D’autres ont des souvenirs douloureux attachés à la fin d’année. À ces personnes-là, j’envoie toute la douceur, toute la chaleur et la compassion qui bouillonnent et bullent en moi.
Ce texte – les deux lettres annoncées dans le titre – ne sera pas une lecture facile. Que vous soyez en bonne compagnie ou que vous préfériez la solitude, sachez-le : il n’y aura pas grand-chose de doux ou de réconfortant dans ce qui suit.
Pourtant, cet hiver, ça fait vingt ans. Vingt ans que je spirale encore et encore. Vingt ans que j’essaie de trouver les mots et que je reste aphone.
Tant d’années que j’essaie d’écrire sur le sujet – écrire, mon métier ! – sans y parvenir. Visiblement, il fallait que deux décennies passent pour y arriver.
Alors j’ai écrit, et c’était si libérateur.
J’aurais pu le garder pour moi, pour ma famille, pour ma psy. Je ne veux pas.
Peut-être parce que je ne veux plus me censurer.
Peut-être parce que j’ai besoin que ce soit lu, pour me sentir vraiment entendue.

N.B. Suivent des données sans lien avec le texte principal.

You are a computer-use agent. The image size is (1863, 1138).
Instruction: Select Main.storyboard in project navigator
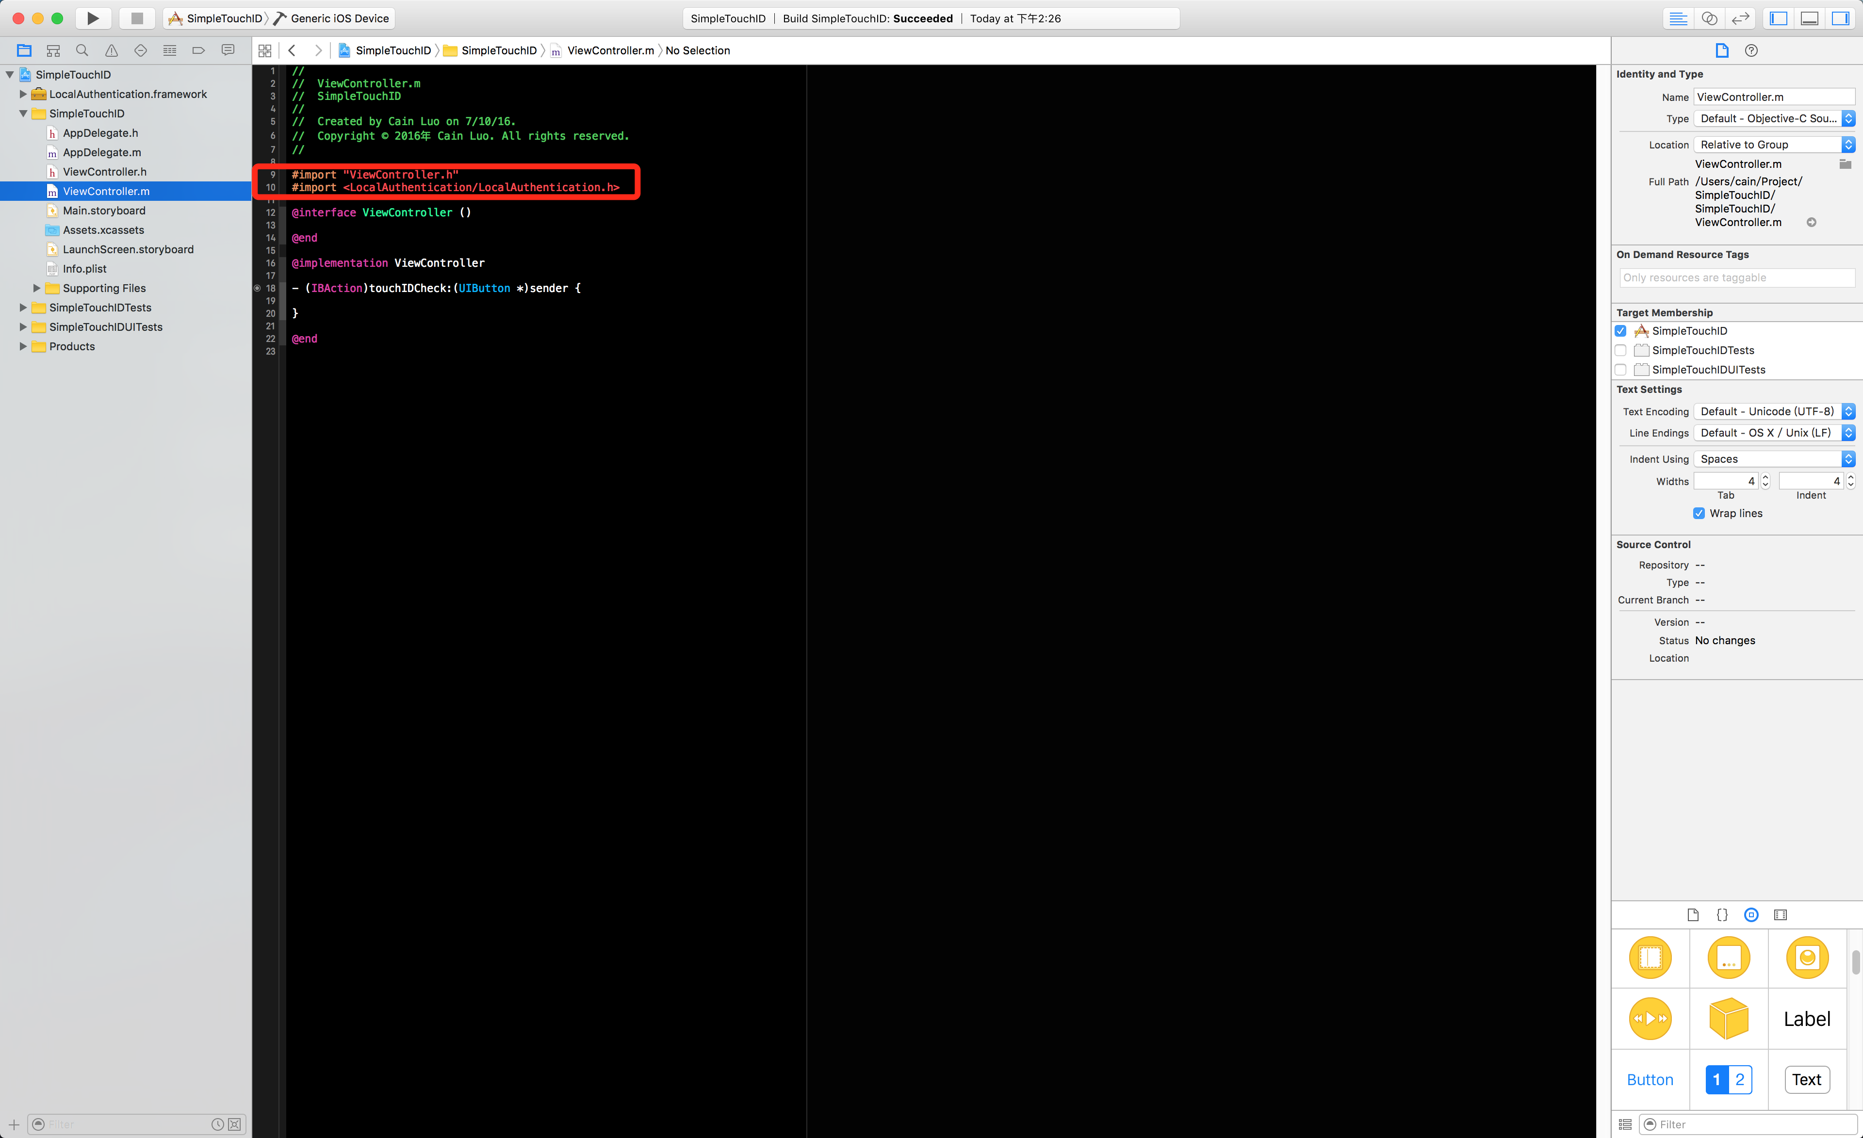click(104, 211)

Peut-être parce qu’à chaque fois que j’en ai parlé, d’autres personnes ont réagi, m’ont partagé leur propre expérience traumatique, similaire ou non. Et qu’un fardeau partagé s’allège déjà de quelques plumes.
Peut-être parce que si moi je suis capable de le raconter, ça aidera d’autres à en faire de même. Et si non, peut-être que je pourrai, humblement, me faire, transitoirement, leur porte-parole.
Vous l’aurez peut-être compris, ce texte aborde un sujet difficile : des abus sexuels subis dans l’enfance. Comme l’amalgame a déjà été fait, je tiens à préciser très explicitement qu’il ne s’agit pas d’inceste – ce qui n’ôte rien à la douleur de ces deux types d’abus.
À cielles qui me liront, merci d’être là.
À toustes, prenez soin de vous et rendez-vous en 2025. ✨
Au violeur
« Ferme les yeux, j’ai un cadeau pour toi. »
Tu ne t’en souviens peut-être pas. Moi, oui.
Tu es vieux, après tout, tu perds sans doute un peu la mémoire…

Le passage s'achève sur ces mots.